As private clouds become more pervasive, organizations must answer questions about how each may be used in their ongoing business.
A "private cloud" is loosely defined as having a shared drive in the cloud, but with a couple of notable exceptions. The most visible exception revolves around the ability to apply corporate policies to the documents that live in the private cloud. This includes access, read/write and backup. Others revolve around security and functionality.
A document management solution is loosely defined as being able to scan, store and retrieve documents that are a part of a business process. For instance, a typical document management system is used to manage invoice processing. The document arrives in the organization, is compared to a line of business application, and the stored for future reference. In many cases, document management is used to support a transactional business process rather collaboration or information sharing.
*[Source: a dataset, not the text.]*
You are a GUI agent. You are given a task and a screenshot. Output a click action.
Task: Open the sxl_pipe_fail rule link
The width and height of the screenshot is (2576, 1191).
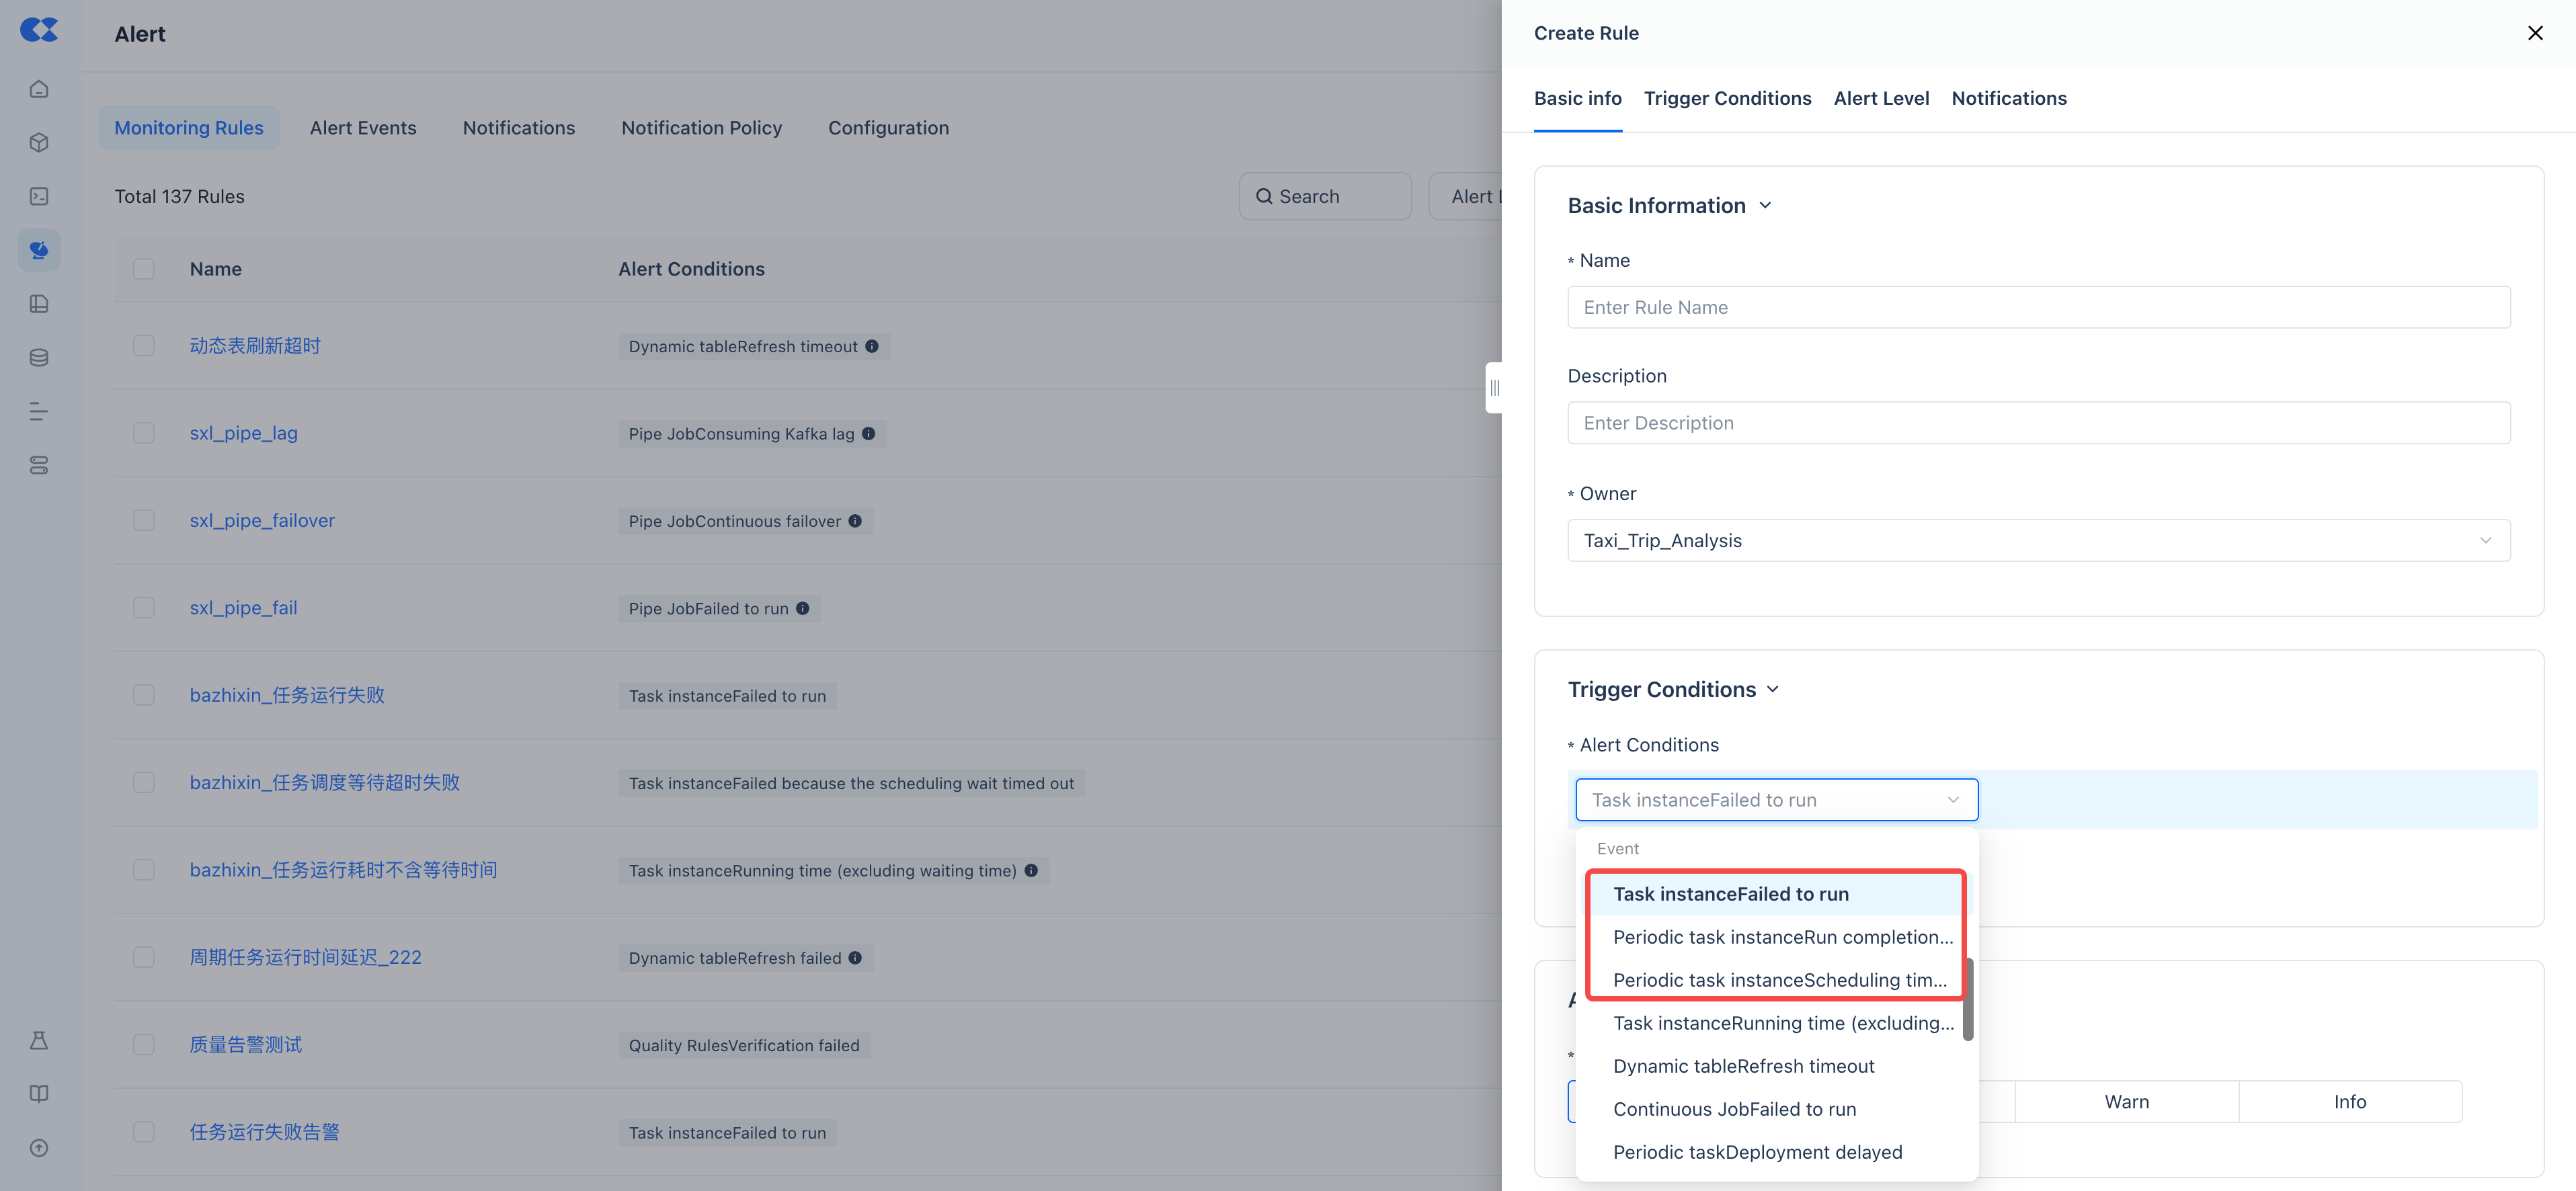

In many organizations, each of these concepts crosses over into the other's realm, depending on the organization's size. Small companies can use cloud file sharing capabilities to manage invoice processing, for instance. While the document will not be proactively moved through a process, it will be up to the staff members to know to look into a specific folder on a regular basis to see if something new has arrived. For a document management system, if an invoice comes into an organization, automatic notifications are sent making the person aware of a new document that must be addressed.
For other organizations, document management is used to share documents between the company as well as with outside vendors. A portal can be built that sits on top of the document management application that ultimately enables outside sources (vendors, customers, etc.) to access relevant information. While this is how an organization enables information sharing between organizations, it is non-ideal and requires a significant administrative infrastructure investment.
Yes. Most organizations can actually benefit by having both applications within their application suite. For providing standardized content to a broad range of users and individuals, the private cloud is ideally suited for these activities. You can easily govern who sees what, and how the document is controlled. It is inherent to its technical capabilities, and requires little or no support, other than standard administrative processes.
As for document management (whether in the cloud or not), the benefits can be quite dramatic and easy to measure. Document management eliminates the need to distribute documents for an approval process, or just being able to find a document without having to know anything about the document itself (available through searches). It is typically a business process improvement tool, eliminating costs through the streamlining of a specific process.